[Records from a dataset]

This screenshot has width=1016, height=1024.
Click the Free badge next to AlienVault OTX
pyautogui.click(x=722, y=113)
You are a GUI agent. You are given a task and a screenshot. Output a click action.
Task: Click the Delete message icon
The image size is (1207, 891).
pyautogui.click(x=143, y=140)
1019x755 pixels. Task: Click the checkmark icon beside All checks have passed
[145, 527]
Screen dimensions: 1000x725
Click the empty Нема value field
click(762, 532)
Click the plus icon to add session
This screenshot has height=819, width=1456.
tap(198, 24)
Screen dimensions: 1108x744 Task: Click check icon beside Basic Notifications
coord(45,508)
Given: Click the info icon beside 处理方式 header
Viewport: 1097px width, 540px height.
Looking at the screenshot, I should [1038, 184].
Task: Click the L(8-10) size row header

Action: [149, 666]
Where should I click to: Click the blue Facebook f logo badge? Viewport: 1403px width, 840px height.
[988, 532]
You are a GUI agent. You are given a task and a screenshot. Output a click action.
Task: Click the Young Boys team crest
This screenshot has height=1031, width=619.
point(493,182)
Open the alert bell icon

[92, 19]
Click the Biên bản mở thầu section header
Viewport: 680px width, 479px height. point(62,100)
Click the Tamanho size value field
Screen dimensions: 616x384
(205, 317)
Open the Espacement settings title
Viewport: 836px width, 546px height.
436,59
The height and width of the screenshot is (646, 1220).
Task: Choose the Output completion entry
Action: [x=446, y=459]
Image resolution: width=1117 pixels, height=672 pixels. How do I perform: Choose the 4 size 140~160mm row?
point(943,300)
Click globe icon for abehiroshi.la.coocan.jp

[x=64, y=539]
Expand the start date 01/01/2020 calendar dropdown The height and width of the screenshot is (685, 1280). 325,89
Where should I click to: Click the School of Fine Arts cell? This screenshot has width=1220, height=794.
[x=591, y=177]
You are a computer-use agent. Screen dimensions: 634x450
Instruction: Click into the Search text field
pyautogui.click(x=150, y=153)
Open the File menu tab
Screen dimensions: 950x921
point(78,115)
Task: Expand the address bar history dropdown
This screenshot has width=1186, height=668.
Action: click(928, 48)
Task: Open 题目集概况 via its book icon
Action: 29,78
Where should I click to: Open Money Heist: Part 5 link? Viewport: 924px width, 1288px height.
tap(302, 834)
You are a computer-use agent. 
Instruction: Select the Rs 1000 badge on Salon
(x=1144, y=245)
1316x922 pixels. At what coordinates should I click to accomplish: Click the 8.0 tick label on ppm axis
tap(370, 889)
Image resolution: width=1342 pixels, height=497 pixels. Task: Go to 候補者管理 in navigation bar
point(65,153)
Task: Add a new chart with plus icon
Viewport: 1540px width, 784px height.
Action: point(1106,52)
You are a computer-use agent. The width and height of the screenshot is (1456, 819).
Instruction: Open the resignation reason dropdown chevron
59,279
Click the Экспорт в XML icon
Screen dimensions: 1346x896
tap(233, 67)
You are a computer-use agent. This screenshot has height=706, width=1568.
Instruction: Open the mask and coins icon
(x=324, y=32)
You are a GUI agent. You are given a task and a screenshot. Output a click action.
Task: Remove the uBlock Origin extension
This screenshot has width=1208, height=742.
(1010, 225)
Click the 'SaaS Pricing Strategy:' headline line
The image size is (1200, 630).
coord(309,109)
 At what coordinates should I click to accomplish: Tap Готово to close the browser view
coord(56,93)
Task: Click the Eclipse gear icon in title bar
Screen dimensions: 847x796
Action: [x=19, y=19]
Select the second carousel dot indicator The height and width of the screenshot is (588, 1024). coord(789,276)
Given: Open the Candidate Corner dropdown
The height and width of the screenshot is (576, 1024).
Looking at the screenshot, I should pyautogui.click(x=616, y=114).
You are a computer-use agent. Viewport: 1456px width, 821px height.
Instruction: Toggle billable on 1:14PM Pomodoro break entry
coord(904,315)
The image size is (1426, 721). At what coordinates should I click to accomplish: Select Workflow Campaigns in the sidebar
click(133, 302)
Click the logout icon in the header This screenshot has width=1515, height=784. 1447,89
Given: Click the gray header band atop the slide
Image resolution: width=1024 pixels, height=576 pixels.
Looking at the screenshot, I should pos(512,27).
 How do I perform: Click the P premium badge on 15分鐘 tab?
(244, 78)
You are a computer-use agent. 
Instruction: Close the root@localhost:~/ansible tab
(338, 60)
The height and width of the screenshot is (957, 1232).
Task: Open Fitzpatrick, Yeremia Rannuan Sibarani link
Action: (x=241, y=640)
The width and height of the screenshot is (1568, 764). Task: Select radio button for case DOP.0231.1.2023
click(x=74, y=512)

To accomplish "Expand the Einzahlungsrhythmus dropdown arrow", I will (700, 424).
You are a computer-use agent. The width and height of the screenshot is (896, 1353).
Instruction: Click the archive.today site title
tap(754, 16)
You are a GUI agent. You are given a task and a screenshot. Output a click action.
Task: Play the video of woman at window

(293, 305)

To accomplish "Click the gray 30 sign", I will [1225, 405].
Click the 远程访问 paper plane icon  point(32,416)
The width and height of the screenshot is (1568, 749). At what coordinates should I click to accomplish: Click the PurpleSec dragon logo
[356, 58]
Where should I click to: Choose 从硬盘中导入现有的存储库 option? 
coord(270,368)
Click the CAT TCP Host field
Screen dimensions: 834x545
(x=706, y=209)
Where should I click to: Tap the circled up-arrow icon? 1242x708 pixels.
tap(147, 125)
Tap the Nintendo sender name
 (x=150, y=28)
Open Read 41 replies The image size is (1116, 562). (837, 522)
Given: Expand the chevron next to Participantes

#### [What you need to do]
Find every line above that contains the word "Instruction" and copy each of those lines out in full.

#### [Solution]
Instruction: Click into the Search text field
Instruction: Select the Rs 1000 badge on Salon
Instruction: Open the resignation reason dropdown chevron
Instruction: Open the mask and coins icon
Instruction: Toggle billable on 1:14PM Pomodoro break entry
Instruction: Close the root@localhost:~/ansible tab
Instruction: Click the archive.today site title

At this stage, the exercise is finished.